* TO DO *
Rewrite the items starting with the line with "Click the 'Each" and going on through the line with "Action: [40, 404]", changing "Status Conditions" to "Status Effects" and leaving everything else unchanged.

##### RECORDS TO PROCESS

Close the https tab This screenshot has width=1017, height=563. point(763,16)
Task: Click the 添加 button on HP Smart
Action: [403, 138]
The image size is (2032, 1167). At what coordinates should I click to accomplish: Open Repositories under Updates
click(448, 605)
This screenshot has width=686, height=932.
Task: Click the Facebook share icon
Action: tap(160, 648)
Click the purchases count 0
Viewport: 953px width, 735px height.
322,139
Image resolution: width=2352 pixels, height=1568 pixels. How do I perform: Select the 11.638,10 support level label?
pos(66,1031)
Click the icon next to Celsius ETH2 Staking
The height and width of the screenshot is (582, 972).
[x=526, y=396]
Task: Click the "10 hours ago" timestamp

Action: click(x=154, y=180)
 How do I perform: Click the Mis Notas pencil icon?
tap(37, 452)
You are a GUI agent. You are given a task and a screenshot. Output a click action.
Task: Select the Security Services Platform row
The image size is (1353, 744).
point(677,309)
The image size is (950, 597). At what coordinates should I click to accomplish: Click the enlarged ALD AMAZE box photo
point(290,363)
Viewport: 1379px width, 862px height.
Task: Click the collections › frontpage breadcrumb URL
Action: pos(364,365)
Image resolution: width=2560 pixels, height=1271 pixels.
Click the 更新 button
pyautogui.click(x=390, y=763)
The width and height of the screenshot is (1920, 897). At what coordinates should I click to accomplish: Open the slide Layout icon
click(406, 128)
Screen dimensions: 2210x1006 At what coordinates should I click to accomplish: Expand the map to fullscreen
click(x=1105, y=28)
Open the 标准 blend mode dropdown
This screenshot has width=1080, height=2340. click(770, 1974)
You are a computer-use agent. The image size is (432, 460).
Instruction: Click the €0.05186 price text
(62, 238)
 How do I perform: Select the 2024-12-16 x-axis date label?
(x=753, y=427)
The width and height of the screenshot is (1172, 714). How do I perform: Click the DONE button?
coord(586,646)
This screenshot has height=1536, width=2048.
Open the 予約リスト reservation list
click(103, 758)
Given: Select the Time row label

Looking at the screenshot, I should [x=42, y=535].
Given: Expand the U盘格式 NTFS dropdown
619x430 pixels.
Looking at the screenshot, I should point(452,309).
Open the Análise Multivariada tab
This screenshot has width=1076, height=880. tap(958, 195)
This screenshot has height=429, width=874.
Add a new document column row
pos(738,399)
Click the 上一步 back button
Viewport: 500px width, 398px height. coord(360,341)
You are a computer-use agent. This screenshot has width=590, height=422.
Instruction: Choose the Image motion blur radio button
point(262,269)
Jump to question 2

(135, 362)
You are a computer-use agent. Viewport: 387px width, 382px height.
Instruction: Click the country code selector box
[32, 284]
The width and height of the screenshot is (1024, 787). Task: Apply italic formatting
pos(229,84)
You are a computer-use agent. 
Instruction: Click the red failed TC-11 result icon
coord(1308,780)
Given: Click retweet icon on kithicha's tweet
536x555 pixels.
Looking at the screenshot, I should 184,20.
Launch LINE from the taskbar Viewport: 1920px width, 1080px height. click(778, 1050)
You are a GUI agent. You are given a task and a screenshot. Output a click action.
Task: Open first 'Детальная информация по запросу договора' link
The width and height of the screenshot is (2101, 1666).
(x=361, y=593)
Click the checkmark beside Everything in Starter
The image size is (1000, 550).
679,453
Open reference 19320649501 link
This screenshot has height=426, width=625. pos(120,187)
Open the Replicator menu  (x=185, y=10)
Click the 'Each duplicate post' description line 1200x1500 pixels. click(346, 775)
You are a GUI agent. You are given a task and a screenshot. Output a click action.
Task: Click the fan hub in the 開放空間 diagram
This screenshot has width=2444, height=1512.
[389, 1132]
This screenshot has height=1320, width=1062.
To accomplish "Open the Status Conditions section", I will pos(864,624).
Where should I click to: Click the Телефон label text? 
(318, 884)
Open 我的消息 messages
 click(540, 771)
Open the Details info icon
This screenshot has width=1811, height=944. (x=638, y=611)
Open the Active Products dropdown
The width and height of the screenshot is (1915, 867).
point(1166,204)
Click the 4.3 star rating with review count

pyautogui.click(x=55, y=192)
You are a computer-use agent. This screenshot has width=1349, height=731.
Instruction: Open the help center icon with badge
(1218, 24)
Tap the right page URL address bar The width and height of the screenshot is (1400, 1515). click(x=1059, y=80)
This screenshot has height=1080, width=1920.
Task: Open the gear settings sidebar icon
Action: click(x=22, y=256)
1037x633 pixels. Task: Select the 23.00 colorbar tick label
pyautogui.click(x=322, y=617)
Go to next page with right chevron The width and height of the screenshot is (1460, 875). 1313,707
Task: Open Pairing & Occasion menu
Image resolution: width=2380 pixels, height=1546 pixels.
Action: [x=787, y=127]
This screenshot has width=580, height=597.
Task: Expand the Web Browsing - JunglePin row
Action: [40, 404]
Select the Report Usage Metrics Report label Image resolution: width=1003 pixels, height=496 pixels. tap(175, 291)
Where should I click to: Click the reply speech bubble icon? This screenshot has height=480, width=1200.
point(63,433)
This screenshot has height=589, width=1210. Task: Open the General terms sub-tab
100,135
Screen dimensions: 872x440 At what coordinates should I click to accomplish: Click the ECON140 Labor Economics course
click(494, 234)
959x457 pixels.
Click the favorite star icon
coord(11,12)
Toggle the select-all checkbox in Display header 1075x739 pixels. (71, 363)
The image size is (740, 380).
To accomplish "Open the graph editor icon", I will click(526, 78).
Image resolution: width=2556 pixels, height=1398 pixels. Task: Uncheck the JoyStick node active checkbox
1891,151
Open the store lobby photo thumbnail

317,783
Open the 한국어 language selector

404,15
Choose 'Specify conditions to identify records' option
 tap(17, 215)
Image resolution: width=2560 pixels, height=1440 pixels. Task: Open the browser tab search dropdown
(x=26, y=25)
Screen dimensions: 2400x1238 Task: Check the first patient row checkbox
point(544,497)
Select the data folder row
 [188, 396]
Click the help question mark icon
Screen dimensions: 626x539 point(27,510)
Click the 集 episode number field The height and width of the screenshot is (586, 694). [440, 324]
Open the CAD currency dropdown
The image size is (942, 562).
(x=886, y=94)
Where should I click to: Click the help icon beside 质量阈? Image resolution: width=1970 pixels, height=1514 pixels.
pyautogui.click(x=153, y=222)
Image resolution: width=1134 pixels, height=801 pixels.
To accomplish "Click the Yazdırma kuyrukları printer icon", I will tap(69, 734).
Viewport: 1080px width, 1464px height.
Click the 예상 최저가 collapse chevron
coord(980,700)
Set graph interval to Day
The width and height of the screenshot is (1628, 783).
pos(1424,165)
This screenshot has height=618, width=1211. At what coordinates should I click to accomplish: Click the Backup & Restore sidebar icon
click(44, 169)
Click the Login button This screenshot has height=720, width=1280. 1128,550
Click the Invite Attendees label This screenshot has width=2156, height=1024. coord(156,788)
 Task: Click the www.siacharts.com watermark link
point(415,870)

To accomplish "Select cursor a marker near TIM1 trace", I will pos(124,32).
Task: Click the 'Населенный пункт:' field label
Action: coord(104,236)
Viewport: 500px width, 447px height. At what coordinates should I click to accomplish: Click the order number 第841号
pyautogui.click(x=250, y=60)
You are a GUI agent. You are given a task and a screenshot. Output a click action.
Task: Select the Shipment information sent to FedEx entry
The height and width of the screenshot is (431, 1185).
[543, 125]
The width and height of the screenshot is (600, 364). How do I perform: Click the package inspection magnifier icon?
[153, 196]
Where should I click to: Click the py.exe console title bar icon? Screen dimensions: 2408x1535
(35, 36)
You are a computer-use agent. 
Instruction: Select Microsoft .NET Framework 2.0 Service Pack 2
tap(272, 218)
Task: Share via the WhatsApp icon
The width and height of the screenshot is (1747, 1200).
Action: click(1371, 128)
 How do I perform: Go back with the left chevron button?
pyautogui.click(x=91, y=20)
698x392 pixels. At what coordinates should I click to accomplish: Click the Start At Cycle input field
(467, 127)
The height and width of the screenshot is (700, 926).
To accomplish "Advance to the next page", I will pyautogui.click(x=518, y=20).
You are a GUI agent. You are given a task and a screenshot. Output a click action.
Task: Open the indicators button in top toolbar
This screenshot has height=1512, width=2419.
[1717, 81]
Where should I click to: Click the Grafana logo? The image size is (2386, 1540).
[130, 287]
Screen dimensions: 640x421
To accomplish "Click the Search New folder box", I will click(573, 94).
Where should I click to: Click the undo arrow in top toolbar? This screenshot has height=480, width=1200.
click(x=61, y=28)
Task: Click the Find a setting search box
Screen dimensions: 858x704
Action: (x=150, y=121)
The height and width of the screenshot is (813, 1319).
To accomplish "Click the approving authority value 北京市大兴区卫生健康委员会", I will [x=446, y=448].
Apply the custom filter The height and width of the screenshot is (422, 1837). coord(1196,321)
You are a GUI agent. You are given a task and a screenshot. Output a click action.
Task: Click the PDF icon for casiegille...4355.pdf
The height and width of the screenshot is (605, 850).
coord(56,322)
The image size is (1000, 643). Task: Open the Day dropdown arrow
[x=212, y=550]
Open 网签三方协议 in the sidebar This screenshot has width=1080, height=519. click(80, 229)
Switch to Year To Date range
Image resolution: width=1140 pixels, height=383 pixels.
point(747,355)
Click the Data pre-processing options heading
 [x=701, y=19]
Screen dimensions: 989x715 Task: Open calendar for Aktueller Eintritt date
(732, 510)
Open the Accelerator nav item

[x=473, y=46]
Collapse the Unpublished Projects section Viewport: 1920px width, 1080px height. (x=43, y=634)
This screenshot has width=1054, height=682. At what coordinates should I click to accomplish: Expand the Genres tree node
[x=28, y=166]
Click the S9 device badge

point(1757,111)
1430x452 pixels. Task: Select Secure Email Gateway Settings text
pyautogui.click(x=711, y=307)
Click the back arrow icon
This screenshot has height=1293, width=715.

##########

* TASK SOLUTION *
Click the 'Each duplicate post' description line 1200x1500 pixels. click(346, 775)
You are a GUI agent. You are given a task and a screenshot. Output a click action.
Task: Click the fan hub in the 開放空間 diagram
This screenshot has width=2444, height=1512.
[389, 1132]
This screenshot has height=1320, width=1062.
To accomplish "Open the Status Effects section", I will pos(864,624).
Where should I click to: Click the Телефон label text? 
(318, 884)
Open 我的消息 messages
 click(540, 771)
Open the Details info icon
This screenshot has width=1811, height=944. (x=638, y=611)
Open the Active Products dropdown
The width and height of the screenshot is (1915, 867).
point(1166,204)
Click the 4.3 star rating with review count

pyautogui.click(x=55, y=192)
You are a computer-use agent. This screenshot has width=1349, height=731.
Instruction: Open the help center icon with badge
(1218, 24)
Tap the right page URL address bar The width and height of the screenshot is (1400, 1515). click(x=1059, y=80)
This screenshot has height=1080, width=1920.
Task: Open the gear settings sidebar icon
Action: click(x=22, y=256)
1037x633 pixels. Task: Select the 23.00 colorbar tick label
pyautogui.click(x=322, y=617)
Go to next page with right chevron The width and height of the screenshot is (1460, 875). 1313,707
Task: Open Pairing & Occasion menu
Image resolution: width=2380 pixels, height=1546 pixels.
Action: [x=787, y=127]
This screenshot has width=580, height=597.
Task: Expand the Web Browsing - JunglePin row
Action: [40, 404]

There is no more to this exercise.